**Exercise objective**. Extract each line from the entries below that has the string "Research" in it.

Start of Block

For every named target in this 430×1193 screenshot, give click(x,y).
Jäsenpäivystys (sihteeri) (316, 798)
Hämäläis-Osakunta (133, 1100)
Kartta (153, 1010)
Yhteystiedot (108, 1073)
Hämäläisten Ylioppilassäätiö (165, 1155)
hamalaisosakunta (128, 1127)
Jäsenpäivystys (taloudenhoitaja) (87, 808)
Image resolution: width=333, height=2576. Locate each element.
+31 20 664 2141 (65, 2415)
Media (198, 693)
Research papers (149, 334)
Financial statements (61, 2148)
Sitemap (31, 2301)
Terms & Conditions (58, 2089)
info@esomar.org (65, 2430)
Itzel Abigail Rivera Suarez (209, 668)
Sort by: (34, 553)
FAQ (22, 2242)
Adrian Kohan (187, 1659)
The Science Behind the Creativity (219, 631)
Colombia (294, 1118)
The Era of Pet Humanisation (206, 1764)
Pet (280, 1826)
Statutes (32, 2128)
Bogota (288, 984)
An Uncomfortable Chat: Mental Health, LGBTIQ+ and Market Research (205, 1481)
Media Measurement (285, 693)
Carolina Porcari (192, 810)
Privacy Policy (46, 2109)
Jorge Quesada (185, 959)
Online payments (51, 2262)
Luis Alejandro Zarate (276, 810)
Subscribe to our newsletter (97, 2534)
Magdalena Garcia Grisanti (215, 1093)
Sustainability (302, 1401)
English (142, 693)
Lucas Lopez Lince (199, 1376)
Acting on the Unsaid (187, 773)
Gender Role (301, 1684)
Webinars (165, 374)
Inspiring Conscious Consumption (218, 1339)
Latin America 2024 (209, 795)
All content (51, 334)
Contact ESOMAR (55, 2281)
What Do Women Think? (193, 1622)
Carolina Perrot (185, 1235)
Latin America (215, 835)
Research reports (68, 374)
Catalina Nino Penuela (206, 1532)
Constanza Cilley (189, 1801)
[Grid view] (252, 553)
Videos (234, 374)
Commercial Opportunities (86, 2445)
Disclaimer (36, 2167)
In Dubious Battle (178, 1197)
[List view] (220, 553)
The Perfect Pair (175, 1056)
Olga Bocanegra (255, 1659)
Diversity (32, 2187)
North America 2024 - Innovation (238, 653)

End of Block

**Task solution**.
Research papers (149, 334)
An Uncomfortable Chat: Mental Health, LGBTIQ+ and Market Research (205, 1481)
Research reports (68, 374)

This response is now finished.